The inclusion in the paper of HapMap3 Luhya Bantu but not of HapMap3 Luhya Maasai is puzzling, and the choice of one group over the other is passed in silence.

In my own experiments, I distinguish between North, Sub-Saharan, and East African ancestral components.

Beyond a binary worldview

Much more can be said, but let's summarize: the model of Moorjani et al. (2011) fails because:
  1. It does not account for the West-East Eurasian axis, folding everything onto the North European-Sub-Saharan African one
  2. It undersamples African diversity by excluding both North African and East African populations
Perhaps I'll add more in the future, but I believe I've already said enough to cast serious doubt on this paper's conclusions.

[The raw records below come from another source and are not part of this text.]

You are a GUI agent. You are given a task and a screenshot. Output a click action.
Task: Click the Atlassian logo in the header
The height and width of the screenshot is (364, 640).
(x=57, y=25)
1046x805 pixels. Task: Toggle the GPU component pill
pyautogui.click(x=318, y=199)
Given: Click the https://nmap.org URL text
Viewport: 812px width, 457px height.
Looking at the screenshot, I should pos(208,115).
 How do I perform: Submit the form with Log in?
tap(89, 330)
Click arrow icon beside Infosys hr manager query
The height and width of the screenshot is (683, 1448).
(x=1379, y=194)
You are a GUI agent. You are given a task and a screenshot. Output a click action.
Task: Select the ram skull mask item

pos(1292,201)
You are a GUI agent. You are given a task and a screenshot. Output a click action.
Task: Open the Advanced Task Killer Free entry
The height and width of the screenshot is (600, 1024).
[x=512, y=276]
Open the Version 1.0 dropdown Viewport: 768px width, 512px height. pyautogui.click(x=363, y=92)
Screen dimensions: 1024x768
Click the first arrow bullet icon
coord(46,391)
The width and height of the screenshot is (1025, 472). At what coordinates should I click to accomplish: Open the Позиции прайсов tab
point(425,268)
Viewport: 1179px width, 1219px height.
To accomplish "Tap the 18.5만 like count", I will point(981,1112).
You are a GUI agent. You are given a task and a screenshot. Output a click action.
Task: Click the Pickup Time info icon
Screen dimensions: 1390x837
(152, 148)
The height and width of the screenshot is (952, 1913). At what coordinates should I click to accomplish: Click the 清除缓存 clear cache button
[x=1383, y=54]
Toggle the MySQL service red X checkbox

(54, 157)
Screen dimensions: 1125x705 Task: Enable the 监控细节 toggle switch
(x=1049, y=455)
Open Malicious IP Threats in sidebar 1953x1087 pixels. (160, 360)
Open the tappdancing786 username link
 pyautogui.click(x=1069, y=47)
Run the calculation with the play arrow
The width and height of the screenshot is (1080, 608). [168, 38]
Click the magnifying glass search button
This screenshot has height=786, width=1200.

PLoS Genet 7(4): e1001373. doi:10.1371/journal.pgen.1001373

The History of African Gene Flow into Southern Europeans, Levantines, and Jews

Priya Moorjani, Nick Patterson, Joel N. Hirschhorn, Alon Keinan, Li Hao, Gil Atzmon, Edward Burns, Harry Ostrer, Alkes L. Price, David Reich


Previous genetic studies have suggested a history of sub-Saharan African gene flow into some West Eurasian populations after the initial dispersal out of Africa that occurred at least 45,000 years ago. However, there has been no accurate characterization of the proportion of mixture, or of its date. We analyze genome-wide polymorphism data from about 40 West Eurasian groups to show that almost all Southern Europeans have inherited 1%–3% African ancestry with an average mixture date of around 55 generations ago, consistent with North African gene flow at the end of the Roman Empire and subsequent Arab migrations. Levantine groups harbor 4%–15% African ancestry with an average mixture date of about 32 generations ago, consistent with close political, economic, and cultural links with Egypt in the late middle ages. We also detect 3%–5% sub-Saharan African ancestry in all eight of the diverse Jewish populations that we analyzed. For the Jewish admixture, we obtain an average estimated date of about 72 generations. This may reflect descent of these groups from a common ancestral population that already had some African ancestry prior to the Jewish Diasporas.